===== Stored data =====
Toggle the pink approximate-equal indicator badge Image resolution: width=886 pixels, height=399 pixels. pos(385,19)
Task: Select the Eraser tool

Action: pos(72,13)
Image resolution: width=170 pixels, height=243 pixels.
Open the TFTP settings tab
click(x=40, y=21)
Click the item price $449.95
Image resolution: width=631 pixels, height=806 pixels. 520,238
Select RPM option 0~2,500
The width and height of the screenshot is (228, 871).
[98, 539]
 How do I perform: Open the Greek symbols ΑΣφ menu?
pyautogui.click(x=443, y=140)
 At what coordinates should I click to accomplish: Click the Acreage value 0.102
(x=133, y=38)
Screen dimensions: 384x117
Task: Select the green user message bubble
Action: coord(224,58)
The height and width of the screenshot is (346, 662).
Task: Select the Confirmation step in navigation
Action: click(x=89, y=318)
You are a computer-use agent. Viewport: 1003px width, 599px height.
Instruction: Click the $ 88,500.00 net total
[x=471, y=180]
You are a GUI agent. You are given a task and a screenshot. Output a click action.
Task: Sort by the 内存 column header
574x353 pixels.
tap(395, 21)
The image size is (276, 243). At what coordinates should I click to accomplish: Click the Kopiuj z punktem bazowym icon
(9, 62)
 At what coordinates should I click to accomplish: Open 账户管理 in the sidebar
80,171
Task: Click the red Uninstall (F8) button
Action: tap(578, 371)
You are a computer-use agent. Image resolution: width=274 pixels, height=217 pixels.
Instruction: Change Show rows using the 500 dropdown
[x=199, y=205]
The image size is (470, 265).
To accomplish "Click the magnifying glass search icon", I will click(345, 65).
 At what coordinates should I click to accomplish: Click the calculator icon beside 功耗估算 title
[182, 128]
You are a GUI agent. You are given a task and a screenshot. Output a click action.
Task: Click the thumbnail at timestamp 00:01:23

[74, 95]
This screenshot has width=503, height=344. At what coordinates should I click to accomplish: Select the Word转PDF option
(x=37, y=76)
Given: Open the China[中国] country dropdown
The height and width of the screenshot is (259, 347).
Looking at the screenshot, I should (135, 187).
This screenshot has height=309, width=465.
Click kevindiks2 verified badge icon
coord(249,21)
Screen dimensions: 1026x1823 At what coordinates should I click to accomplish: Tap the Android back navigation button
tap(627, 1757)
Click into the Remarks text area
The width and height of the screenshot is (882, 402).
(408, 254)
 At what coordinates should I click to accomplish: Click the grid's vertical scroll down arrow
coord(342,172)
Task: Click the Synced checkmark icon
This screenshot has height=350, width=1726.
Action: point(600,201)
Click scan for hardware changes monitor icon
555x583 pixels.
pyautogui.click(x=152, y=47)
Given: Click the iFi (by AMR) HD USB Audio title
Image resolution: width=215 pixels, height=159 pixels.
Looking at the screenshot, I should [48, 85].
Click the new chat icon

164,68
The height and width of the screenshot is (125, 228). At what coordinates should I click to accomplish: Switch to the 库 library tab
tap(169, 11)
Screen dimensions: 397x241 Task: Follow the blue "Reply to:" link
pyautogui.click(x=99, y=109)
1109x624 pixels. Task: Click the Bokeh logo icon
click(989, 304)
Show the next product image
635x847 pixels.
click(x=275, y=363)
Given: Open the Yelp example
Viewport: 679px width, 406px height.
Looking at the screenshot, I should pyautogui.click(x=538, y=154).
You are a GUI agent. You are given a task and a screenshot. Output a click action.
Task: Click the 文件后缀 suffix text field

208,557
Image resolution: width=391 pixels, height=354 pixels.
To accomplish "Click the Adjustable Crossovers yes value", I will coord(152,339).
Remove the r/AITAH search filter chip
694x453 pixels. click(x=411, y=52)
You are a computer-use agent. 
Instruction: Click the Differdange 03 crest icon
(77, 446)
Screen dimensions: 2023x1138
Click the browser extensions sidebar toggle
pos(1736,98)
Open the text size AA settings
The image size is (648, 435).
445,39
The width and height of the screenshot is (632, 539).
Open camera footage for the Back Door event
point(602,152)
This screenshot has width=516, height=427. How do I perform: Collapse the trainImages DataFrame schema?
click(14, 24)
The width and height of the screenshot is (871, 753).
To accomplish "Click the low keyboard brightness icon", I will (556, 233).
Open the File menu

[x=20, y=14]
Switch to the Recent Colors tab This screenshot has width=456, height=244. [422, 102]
=====
● Task prompt:
When the line containing "This screenshot has height=350, width=1726." is reached, return it and every later line through the end of the listing above, unaltered and alone.

● Expected answer:
This screenshot has height=350, width=1726.
Action: point(600,201)
Click scan for hardware changes monitor icon
555x583 pixels.
pyautogui.click(x=152, y=47)
Given: Click the iFi (by AMR) HD USB Audio title
Image resolution: width=215 pixels, height=159 pixels.
Looking at the screenshot, I should [48, 85].
Click the new chat icon

164,68
The height and width of the screenshot is (125, 228). At what coordinates should I click to accomplish: Switch to the 库 library tab
tap(169, 11)
Screen dimensions: 397x241 Task: Follow the blue "Reply to:" link
pyautogui.click(x=99, y=109)
1109x624 pixels. Task: Click the Bokeh logo icon
click(989, 304)
Show the next product image
635x847 pixels.
click(x=275, y=363)
Given: Open the Yelp example
Viewport: 679px width, 406px height.
Looking at the screenshot, I should pyautogui.click(x=538, y=154).
You are a GUI agent. You are given a task and a screenshot. Output a click action.
Task: Click the 文件后缀 suffix text field

208,557
Image resolution: width=391 pixels, height=354 pixels.
To accomplish "Click the Adjustable Crossovers yes value", I will coord(152,339).
Remove the r/AITAH search filter chip
694x453 pixels. click(x=411, y=52)
You are a computer-use agent. 
Instruction: Click the Differdange 03 crest icon
(77, 446)
Screen dimensions: 2023x1138
Click the browser extensions sidebar toggle
pos(1736,98)
Open the text size AA settings
The image size is (648, 435).
445,39
The width and height of the screenshot is (632, 539).
Open camera footage for the Back Door event
point(602,152)
This screenshot has width=516, height=427. How do I perform: Collapse the trainImages DataFrame schema?
click(14, 24)
The width and height of the screenshot is (871, 753).
To accomplish "Click the low keyboard brightness icon", I will (556, 233).
Open the File menu

[x=20, y=14]
Switch to the Recent Colors tab This screenshot has width=456, height=244. [422, 102]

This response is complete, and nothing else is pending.